As Schwarz explains it, leafy hybrids are fodder-specific, designed to produce silage or grazing corn, not grain corn. Leafy corn hybrids, which grow more leaves above the ear and produce extra digestible plant matter as a result, have been around for years. But floury leafy hybrids, with soft kernels that are more digestible in the rumen, are a fairly recent innovation.
Schwarz says floury leafy hybrids are essentially a dent corn with a floury interior. Unlike grain corn, floury leafy kernels grind into a fine flour-like material. The small particles give bacteria in the rumen more surface area to digest the starch.
“What we get out of a floury kernel is 10 to 12 percent more digestible starch,” says Schwarz.
More readily available digestible starch produces more energy. This gives the hybrid a potential to generate more milk in dairy cows and a greater average daily gain in beef cattle.
Ian Shivas, a Nutritionist with Renaissance Nutrition in Roaring Spring, Pennsylvania, says higher starch availability in floury leafy hybrids can mean more efficient livestock.
“The biggest opportunity is to pick up efficiency in the animal by having more of the carbohydrates from the starch and the fibre available to the rumen bacteria,” Shivas says. “That should turn into profitable milk for the producer. The beef operator should also be able to gain from rumen-available starch and fermentable fibre in the leafy variety.”
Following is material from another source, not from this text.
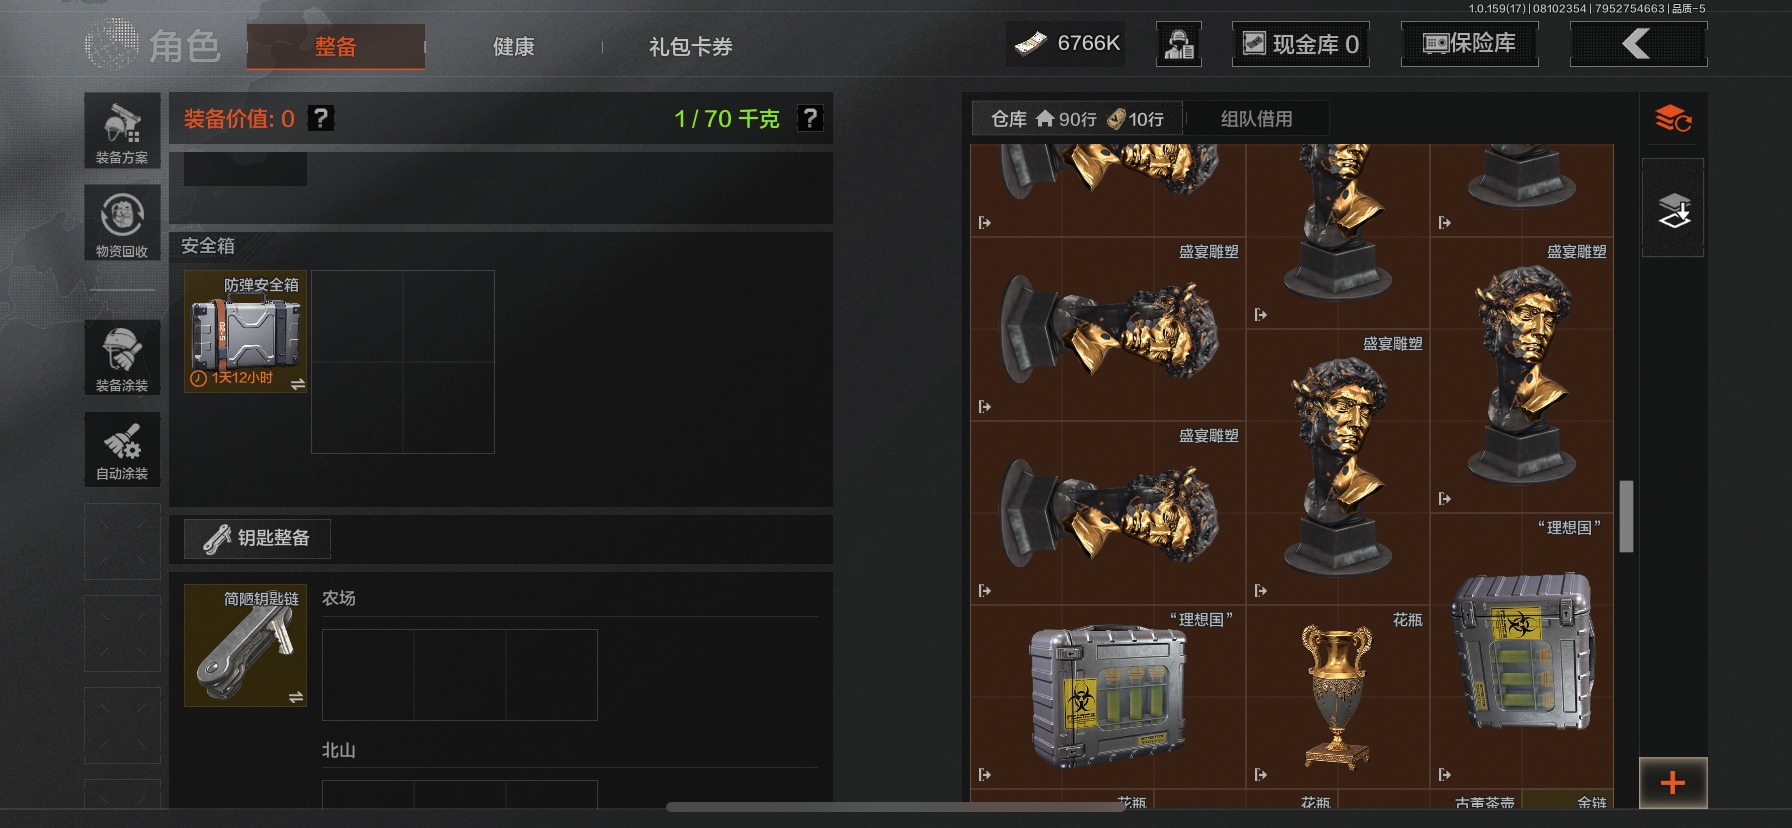Open the 装备涂装 skins icon
Image resolution: width=1792 pixels, height=828 pixels.
coord(122,357)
Since leafy hybrids have more leaves above the ear, they produce a greater total tonnage of plant material. Getting more plant matter can give producers a slightly lower planting population. Schwarz says producers should aim for a final plant stand of 28,000 to 30,000 plants per acre for leafy corn hybrids – about 10 to 12 percent fewer than for a grain corn hybrid.
Besides having enhanced digestible starch content, more leaf area, more digestible material and a potential to plant less seed, leafy hybrids also ensile faster. Schwarz says the ensiling time for floury leafy hybrids can be as little as a month, compared to three to four months for traditional grain corn.
Silage-specific corn also has a softer, more digestible stalk than grain corn, thus improving grazeability.
“I would always recommend growing a silage-specific corn for your silage needs,” says Schwarz. “I would also say, select a floury leafy because that’s the latest and greatest in silage corn technology and genetics. You’re going to get more energy and more performance out of your animals when you’re selecting this type of product.”